LA CORRETTA GESTIONE DEL CONTO CONDOMINIALE
Una delle attività peculiari dell’amministratore di condominio, che rientra tra quelle che richiedono particolare attenzione e rigore ai fini di una sua compiuta trattazione, è quella relativa alla gestione del fondo condominiale. Con tale espressione si intende far riferimento al denaro che i condòmini periodicamente versano per far fronte ai propri oneri condominiali e che oggi l’amministratore, a seguito della modifica dell’art. 1129 del codice civile operata dalla L. 220/2012 (cd. Riforma del condominio), è obbligato a far transitare (a qualunque titolo ricevuto, non solo dai condòmini ma anche da terzi) su uno specifico conto corrente - postale o bancario - intestato al condominio; l’amministratore è, in altre parole, obbligato ad accendere un conto corrente intestato al condominio.
Finalità specifica del fondo condominiale è “l’amministrazione economica del condominio”; di conseguenza, aspetto fondamentale appare essere quello della sua esclusività: esso deve essere dedicato solo ed esclusivamente alla raccolta dei fondi condominiali, senza che possa esser ammessa confusione tra denaro del condominio e denaro dell’amministratore (Trib. Salerno, Sez. I, 3 maggio 2011).
Duplice vantaggio dell’accensione di un simile conto corrente esclusivo appare, pertanto, da un lato quello di garantire maggior trasparenza e chiarezza all’attività contabile dell’amministratore e, dall’altro, quello di fornire a quest’ultimo supporto nella corretta gestione del denaro condominiale. Una regolare tenuta della contabilità fiscale del fondo condominiale deve, poi, accompagnare l’apertura del conto corrente condominiale, nonché il suo concreto utilizzo: giustificazioni chiare e documentabili devono corrispondere a ciascuna operazione in entrata ed in uscita.

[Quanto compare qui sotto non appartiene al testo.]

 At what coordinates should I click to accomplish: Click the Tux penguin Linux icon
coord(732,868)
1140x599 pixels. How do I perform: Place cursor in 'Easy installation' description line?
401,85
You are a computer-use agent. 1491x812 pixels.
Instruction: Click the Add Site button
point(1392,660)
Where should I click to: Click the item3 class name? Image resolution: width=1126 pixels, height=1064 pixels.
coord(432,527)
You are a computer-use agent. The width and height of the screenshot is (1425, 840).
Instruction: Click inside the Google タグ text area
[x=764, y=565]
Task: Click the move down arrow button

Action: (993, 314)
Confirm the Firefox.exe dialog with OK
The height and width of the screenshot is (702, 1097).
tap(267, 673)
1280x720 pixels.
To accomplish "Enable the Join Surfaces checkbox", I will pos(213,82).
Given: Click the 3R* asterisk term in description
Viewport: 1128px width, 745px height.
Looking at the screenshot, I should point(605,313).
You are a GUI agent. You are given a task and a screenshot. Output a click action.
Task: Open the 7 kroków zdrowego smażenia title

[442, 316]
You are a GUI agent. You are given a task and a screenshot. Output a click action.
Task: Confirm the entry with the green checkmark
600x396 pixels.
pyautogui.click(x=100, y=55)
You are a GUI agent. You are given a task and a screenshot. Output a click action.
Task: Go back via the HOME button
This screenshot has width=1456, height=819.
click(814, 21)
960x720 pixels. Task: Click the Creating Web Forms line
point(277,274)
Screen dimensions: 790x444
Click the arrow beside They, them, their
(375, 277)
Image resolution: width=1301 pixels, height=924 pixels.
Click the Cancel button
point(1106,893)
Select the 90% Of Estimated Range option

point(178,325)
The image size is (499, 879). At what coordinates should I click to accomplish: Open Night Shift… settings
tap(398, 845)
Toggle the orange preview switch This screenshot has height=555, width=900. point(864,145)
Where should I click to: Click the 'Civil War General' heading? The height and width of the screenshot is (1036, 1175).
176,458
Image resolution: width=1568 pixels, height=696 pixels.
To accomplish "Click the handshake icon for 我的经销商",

Siffatta regolarità è richiesta non soltanto ai fini della tutela della cassa, quanto piuttosto anche dell’amministratore stesso, il quale non potrà che trarre giovamento da una regolare e trasparente gestione contabile. Amministrando, infatti, del danaro altrui, questi risponderà di esso in prima persona; ne consegue che quanto più veritiera e corretta sarà la tenuta della cassa, tanto più semplice sarà, per l’amministratore, giustificare singole operazioni ed eventuali ammanchi.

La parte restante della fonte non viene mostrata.